第一章 崩れる秀才、残念な天才

 一位と二位。

 下位の者からしてみれば、どちらも大差ないように思えるのかもしれないが、両者には明確な差がある。例えばオリンピックで銀メダルを取って涙を飲む選手がいるように、二位は一位に敗北しているのだ。成績からしてみれば十分なのに、素直に喜べない。これは当事者にならないとわからない気持ちなのだろう。

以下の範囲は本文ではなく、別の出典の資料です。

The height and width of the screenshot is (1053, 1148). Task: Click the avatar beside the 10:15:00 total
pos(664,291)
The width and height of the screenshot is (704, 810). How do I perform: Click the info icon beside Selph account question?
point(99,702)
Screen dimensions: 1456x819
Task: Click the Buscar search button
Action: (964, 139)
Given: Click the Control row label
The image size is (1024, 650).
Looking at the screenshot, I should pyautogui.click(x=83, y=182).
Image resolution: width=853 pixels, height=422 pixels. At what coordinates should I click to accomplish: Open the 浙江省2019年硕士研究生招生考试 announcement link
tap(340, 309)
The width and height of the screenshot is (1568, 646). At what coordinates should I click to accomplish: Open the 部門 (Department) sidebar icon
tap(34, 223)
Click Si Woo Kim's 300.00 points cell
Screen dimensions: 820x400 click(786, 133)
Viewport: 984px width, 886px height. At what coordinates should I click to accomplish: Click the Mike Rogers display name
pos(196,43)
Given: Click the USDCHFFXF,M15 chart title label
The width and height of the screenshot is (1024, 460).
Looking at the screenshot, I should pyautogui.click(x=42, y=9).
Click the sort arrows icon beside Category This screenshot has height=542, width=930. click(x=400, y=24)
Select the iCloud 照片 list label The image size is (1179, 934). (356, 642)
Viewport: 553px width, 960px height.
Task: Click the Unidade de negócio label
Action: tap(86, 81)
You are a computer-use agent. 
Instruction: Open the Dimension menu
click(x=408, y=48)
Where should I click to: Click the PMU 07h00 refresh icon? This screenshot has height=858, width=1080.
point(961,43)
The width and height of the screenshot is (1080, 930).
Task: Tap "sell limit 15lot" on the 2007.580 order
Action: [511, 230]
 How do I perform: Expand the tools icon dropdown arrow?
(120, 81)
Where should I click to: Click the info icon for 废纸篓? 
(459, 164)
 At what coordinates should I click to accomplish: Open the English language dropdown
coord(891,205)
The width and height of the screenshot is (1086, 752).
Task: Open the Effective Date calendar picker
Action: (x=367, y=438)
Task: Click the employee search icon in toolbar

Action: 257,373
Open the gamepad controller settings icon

 悔しさをバネにして、次回頑張ればいい。この言葉は至極正論なのだが、もし次回がなかった場合はどうだろうか。一位と二位の差は歴然となるだろう。

 さて、高校において定期試験というのは誰もが順位付けされる機会の一つだ。定期、というのだから基本的に次が存在するわけだが、例えば、入学して初めての定期試験というものは一度しかない。そしてさらに、例えば、「入学して初めての定期試験で一位を取れなかったら罰ゲームだぞ☆」と中学からのクラスメイトの女子に言われたとなれば、二位(以下)というものは完全なる敗北でしかない。例えばね、例えば。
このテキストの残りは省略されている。